Eventually, they both plot to escape. Jadis, trying to stop them, threatens to expose everything to CRM leadership. Michonne straight up kills her in a brutal moment. Jadis dies a traitor, and no one mourns her.
Then comes Major General Beale, the main villain. He tries to manipulate Rick into becoming a permanent CRM asset. Rick plays along briefly, then shoots Beale in the head in a move that honestly should’ve come way earlier.
Let’s talk about the CRM for a second… because what even was that payoff?
This group has been built up since Season 9 of The Walking Dead. You’ve got the helicopters, the mystery soldiers, the whole “A or B” thing, Jadis (Pollyanna McIntosh) acting like a full-on traitor gremlin, and then they expand it into Fear The Walking Dead, and then they make them the main villains in World Beyond. This wasn’t just a side threat — this was the long game villain across multiple shows.
And then we finally meet the big guy in charge — Major General Beale (Terry O’Quinn).

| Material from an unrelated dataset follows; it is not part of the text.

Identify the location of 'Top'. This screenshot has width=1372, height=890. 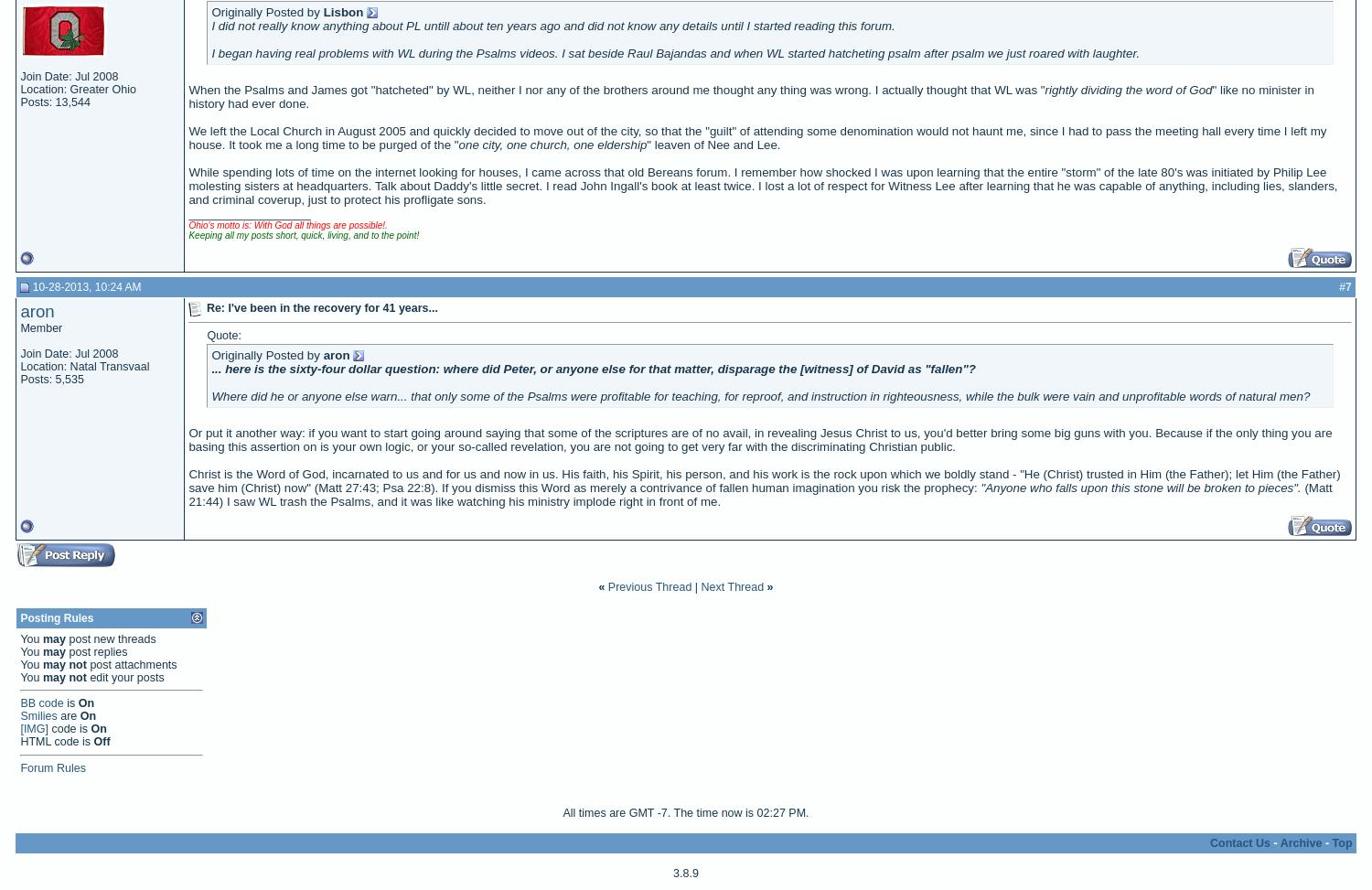
(1341, 842).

The dude who’s supposedly running this entire operation. The mastermind. The guy behind the Civic Republic Military.
And what do we get?
A glorified exposition dump.
He sits Rick (Andrew Lincoln) down and basically goes, “Oh by the way, yeah… we’ve been around longer than you think. We were the ones nuking cities.”
Which is clearly tying back to Fear The Walking Dead when those nukes went off.

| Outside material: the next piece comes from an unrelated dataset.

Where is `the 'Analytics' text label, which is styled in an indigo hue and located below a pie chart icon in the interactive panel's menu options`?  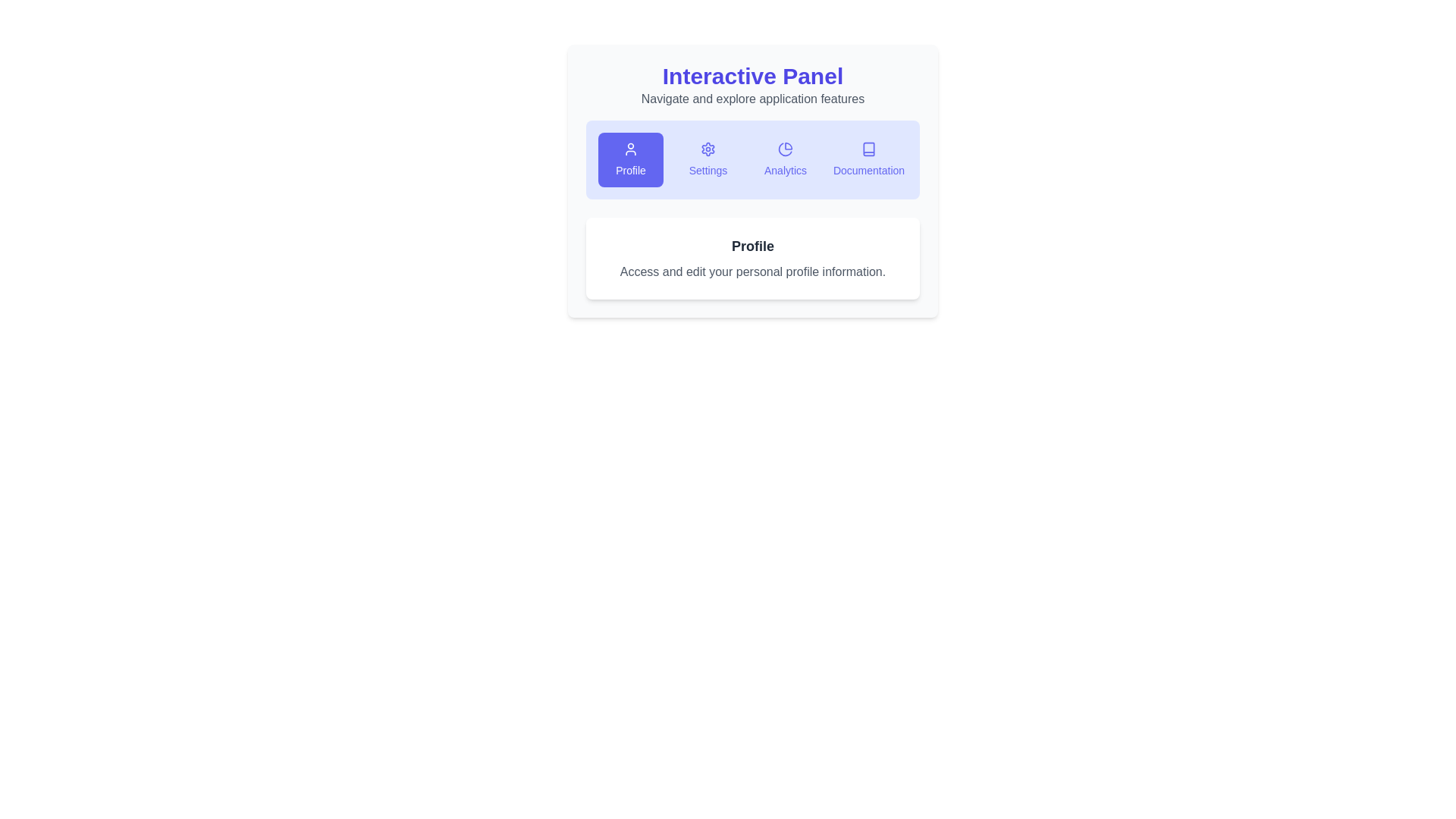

And it’s like… okay… sure… I guess the CRM existed before or right as the apocalypse kicked off? That’s… a massive revelation… that should probably matter a lot?
And then the show immediately does nothing with it.
Rick just goes, “Yeah, nah,” hits him with the “We’re not the walking dead… you are,” and kills him.
That’s it.
That’s the payoff to YEARS of buildup.
Meanwhile, Jadis — who has been bouncing between shows acting like a full-blown carrot-eating backstabber this whole time — spends her entire existence switching sides, playing both ends, selling people out, all for this organization that… collapses in about five minutes once Rick decides he’s done talking.
And let’s not forget, Fear The Walking Dead already made the CRM look like a joke when Morgan (Lennie James) and the group basically dealt with them way easier than they ever should’ve.
So by the time we get to The Ones Who Live, this “massive, world-controlling threat” has already been chipped away, and then the finale just walks in and deletes them like they’re a side quest.
All that buildup. Multiple shows. Years of teasing.
For a villain that gets taken out in one conversation and a quick stab.
Cool.
Glad we spent all that time on them.
I will absolutely forget this entire organization existed by next week.
That’s when the dominoes fall.
With Beale and Jadis both dead, CRM descends into chaos. Internal power struggles erupt. Resistance fighters sabotage critical operations. The CRM finally starts to collapse.
In the end, Rick and Michonne escape for real this time.
The final scene? The one good moment in the whole show: they return home and reunite with their two kids—Judith and RJ. It’s meant to be emotional, but by that point, you’re just relieved it’s over.